Start of Input

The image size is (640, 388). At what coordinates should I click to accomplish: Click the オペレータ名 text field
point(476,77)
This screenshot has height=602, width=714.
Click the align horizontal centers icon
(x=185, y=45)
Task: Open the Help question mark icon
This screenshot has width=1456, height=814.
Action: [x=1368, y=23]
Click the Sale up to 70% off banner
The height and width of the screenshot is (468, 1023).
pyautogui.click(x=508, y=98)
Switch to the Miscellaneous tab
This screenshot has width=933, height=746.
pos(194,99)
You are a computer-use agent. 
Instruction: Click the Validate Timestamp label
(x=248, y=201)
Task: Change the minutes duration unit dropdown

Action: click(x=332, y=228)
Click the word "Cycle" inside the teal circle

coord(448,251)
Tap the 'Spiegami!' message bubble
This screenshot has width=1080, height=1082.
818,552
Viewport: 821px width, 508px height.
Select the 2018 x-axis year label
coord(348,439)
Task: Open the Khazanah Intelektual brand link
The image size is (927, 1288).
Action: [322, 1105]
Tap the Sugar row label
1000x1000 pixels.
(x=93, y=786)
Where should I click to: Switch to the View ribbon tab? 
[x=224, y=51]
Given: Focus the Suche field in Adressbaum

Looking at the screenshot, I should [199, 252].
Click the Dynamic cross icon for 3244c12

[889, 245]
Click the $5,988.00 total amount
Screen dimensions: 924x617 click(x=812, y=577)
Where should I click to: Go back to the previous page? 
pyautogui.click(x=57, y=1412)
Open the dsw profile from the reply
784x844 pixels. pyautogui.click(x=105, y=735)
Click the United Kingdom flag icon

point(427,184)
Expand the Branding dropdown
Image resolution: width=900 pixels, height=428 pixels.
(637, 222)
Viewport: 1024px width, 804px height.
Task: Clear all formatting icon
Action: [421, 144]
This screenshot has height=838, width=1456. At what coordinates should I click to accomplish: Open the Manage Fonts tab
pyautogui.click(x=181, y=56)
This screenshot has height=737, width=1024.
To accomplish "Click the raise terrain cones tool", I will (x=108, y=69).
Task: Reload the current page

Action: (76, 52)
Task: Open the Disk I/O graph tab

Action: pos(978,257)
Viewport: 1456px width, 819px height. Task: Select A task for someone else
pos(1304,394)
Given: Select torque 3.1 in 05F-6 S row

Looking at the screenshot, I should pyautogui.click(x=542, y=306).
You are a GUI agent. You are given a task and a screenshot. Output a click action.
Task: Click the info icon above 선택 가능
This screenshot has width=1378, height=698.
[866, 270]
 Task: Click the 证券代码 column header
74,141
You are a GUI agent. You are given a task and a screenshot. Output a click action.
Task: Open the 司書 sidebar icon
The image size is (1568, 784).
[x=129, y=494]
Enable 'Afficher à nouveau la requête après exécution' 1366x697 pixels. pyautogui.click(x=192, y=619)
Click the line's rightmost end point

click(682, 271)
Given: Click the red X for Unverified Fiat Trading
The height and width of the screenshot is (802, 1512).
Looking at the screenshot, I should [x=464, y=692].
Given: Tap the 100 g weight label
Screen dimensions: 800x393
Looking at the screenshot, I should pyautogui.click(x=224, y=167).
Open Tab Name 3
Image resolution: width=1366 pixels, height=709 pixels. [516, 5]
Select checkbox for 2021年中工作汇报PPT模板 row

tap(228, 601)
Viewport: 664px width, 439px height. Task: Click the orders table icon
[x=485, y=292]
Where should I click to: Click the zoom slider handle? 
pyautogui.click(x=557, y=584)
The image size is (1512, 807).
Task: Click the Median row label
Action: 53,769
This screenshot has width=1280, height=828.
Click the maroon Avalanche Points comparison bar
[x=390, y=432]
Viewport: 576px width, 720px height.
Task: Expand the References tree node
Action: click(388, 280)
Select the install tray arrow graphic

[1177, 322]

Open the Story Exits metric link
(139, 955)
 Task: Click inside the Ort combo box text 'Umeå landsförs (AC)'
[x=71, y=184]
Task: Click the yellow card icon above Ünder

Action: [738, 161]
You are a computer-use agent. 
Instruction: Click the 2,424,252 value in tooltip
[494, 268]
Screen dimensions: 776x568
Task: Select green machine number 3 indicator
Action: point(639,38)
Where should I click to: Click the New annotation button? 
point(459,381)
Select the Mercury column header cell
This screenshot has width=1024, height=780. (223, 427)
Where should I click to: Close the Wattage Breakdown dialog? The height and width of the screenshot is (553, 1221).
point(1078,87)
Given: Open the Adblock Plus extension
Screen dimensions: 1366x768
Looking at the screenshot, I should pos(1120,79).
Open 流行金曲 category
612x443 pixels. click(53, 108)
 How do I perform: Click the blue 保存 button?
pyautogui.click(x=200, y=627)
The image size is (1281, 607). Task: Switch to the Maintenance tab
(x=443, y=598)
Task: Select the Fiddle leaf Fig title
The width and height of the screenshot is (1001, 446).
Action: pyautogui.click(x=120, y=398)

End of Input

The full set of entries above should be given again exactly.

The image size is (640, 388). At what coordinates should I click to accomplish: Click the オペレータ名 text field
point(476,77)
This screenshot has height=602, width=714.
Click the align horizontal centers icon
(x=185, y=45)
Task: Open the Help question mark icon
This screenshot has width=1456, height=814.
Action: [x=1368, y=23]
Click the Sale up to 70% off banner
The height and width of the screenshot is (468, 1023).
pyautogui.click(x=508, y=98)
Switch to the Miscellaneous tab
This screenshot has width=933, height=746.
pos(194,99)
You are a computer-use agent. 
Instruction: Click the Validate Timestamp label
(x=248, y=201)
Task: Change the minutes duration unit dropdown

Action: click(x=332, y=228)
Click the word "Cycle" inside the teal circle

coord(448,251)
Tap the 'Spiegami!' message bubble
This screenshot has width=1080, height=1082.
818,552
Viewport: 821px width, 508px height.
Select the 2018 x-axis year label
coord(348,439)
Task: Open the Khazanah Intelektual brand link
The image size is (927, 1288).
Action: [322, 1105]
Tap the Sugar row label
1000x1000 pixels.
(x=93, y=786)
Where should I click to: Switch to the View ribbon tab? 
[x=224, y=51]
Given: Focus the Suche field in Adressbaum

Looking at the screenshot, I should [199, 252].
Click the Dynamic cross icon for 3244c12

[889, 245]
Click the $5,988.00 total amount
Screen dimensions: 924x617 click(x=812, y=577)
Where should I click to: Go back to the previous page? 
pyautogui.click(x=57, y=1412)
Open the dsw profile from the reply
784x844 pixels. pyautogui.click(x=105, y=735)
Click the United Kingdom flag icon

point(427,184)
Expand the Branding dropdown
Image resolution: width=900 pixels, height=428 pixels.
(637, 222)
Viewport: 1024px width, 804px height.
Task: Clear all formatting icon
Action: [421, 144]
This screenshot has height=838, width=1456. At what coordinates should I click to accomplish: Open the Manage Fonts tab
pyautogui.click(x=181, y=56)
This screenshot has height=737, width=1024.
To accomplish "Click the raise terrain cones tool", I will (x=108, y=69).
Task: Reload the current page

Action: (76, 52)
Task: Open the Disk I/O graph tab

Action: pos(978,257)
Viewport: 1456px width, 819px height. Task: Select A task for someone else
pos(1304,394)
Given: Select torque 3.1 in 05F-6 S row

Looking at the screenshot, I should pyautogui.click(x=542, y=306).
You are a GUI agent. You are given a task and a screenshot. Output a click action.
Task: Click the info icon above 선택 가능
This screenshot has width=1378, height=698.
[866, 270]
 Task: Click the 证券代码 column header
74,141
You are a GUI agent. You are given a task and a screenshot. Output a click action.
Task: Open the 司書 sidebar icon
The image size is (1568, 784).
[x=129, y=494]
Enable 'Afficher à nouveau la requête après exécution' 1366x697 pixels. pyautogui.click(x=192, y=619)
Click the line's rightmost end point

click(682, 271)
Given: Click the red X for Unverified Fiat Trading
The height and width of the screenshot is (802, 1512).
Looking at the screenshot, I should [x=464, y=692].
Given: Tap the 100 g weight label
Screen dimensions: 800x393
Looking at the screenshot, I should pyautogui.click(x=224, y=167).
Open Tab Name 3
Image resolution: width=1366 pixels, height=709 pixels. [516, 5]
Select checkbox for 2021年中工作汇报PPT模板 row

tap(228, 601)
Viewport: 664px width, 439px height. Task: Click the orders table icon
[x=485, y=292]
Where should I click to: Click the zoom slider handle? 
pyautogui.click(x=557, y=584)
The image size is (1512, 807).
Task: Click the Median row label
Action: 53,769
This screenshot has width=1280, height=828.
Click the maroon Avalanche Points comparison bar
[x=390, y=432]
Viewport: 576px width, 720px height.
Task: Expand the References tree node
Action: click(388, 280)
Select the install tray arrow graphic

[1177, 322]

Open the Story Exits metric link
(139, 955)
 Task: Click inside the Ort combo box text 'Umeå landsförs (AC)'
[x=71, y=184]
Task: Click the yellow card icon above Ünder

Action: [738, 161]
You are a computer-use agent. 
Instruction: Click the 2,424,252 value in tooltip
[494, 268]
Screen dimensions: 776x568
Task: Select green machine number 3 indicator
Action: point(639,38)
Where should I click to: Click the New annotation button? 
point(459,381)
Select the Mercury column header cell
This screenshot has width=1024, height=780. (223, 427)
Where should I click to: Close the Wattage Breakdown dialog? The height and width of the screenshot is (553, 1221).
point(1078,87)
Given: Open the Adblock Plus extension
Screen dimensions: 1366x768
Looking at the screenshot, I should pos(1120,79).
Open 流行金曲 category
612x443 pixels. click(53, 108)
 How do I perform: Click the blue 保存 button?
pyautogui.click(x=200, y=627)
The image size is (1281, 607). Task: Switch to the Maintenance tab
(x=443, y=598)
Task: Select the Fiddle leaf Fig title
The width and height of the screenshot is (1001, 446).
Action: pyautogui.click(x=120, y=398)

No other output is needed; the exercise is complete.